La dinamica dell’evasione
Erano circa le 16 di Domenica 25 dicembre, quando dodici ragazzi erano in cortile sorvegliati da una singolo agente penitenziario. Uno di loro ha chiesto di andare a prendere un pallone per giocare e, come l’agente si è spostato, non avendo la visuale completa della zona, il gruppo ha agito. Hanno buttato giù le paratie che coprivano il ponteggio dei lavori di manutenzione, hanno scavalcato e si sono ritrovati in un campo da calcio abbandonato. Lì hanno fissato un lenzuolo per calarsi, che tuttavia si è strappato, consentendo la fuga a solo uno del gruppo. Perciò, il resto si è spostato verso un altro lato del campetto, dove ha rotto la copertura e scavalcato la recinzione, dandosi alla fuga. L’allarme è stato dato dall’agente nel giro di pochi minuti.

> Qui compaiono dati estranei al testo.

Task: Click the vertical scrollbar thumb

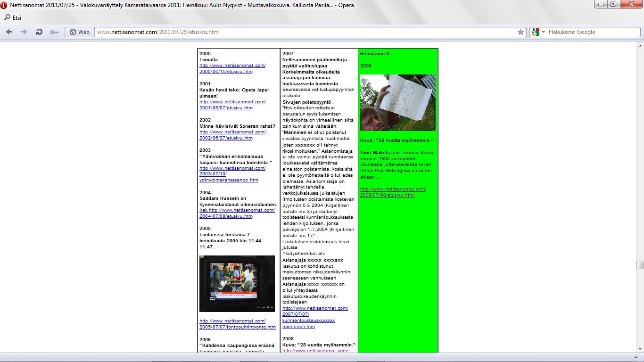Action: 640,265
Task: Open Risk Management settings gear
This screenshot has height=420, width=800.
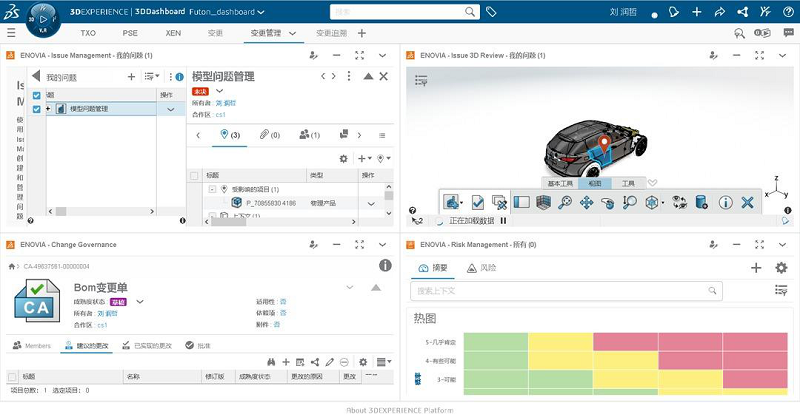Action: (780, 268)
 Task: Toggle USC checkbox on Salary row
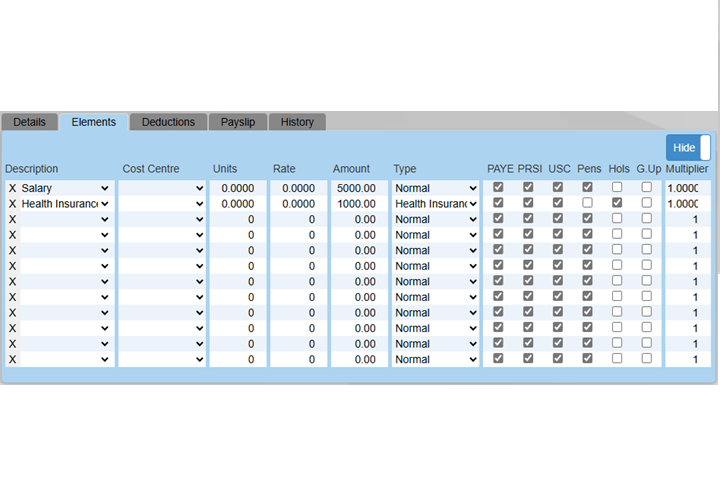point(558,187)
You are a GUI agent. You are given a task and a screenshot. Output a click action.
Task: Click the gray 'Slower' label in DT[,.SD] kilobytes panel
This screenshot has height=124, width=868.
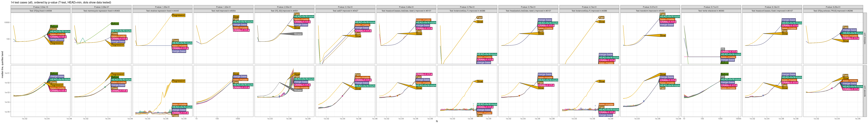pos(298,34)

Tre ragazzi sono tornati già nell’istituto, grazie anche alla collaborazione delle famiglie, ma Don Gino Rigoldi, storico cappellano del Beccaria, ha detto che si impegnerà per riportare indietro anche gli altri. Infatti, il cappellano del carcere minorile ha Ha dichiarato al Quotidiano Nazionale;
“Penso al miscuglio di emozioni che si è generato in questi ragazzi ’difficili’: rabbia, tristezza, nostalgia per il fatto di essere lontani da casa e dagli affetti in questa giornata. E rendersi conto della possibilità di evadere ha fatto scattare la molla. Per loro è stata l’occasione di vivere una grande avventura senza rendersi conto delle conseguenze. Sono adolescenti, prima di essere detenuti. Io li conosco. Sono sicuro che riuscirò a riportarli indietro, insieme a don Claudio Burgio, prima che la loro situazione possa aggravarsi ancora di più. Tre sono già tornati indietro, due presi dalle forze dell’ordine e un terzo accompagnato dai familiari. Sono ragazzi difficili, alcuni senza la famiglia alle spalle. Siamo noi i loro adulti di riferimento”.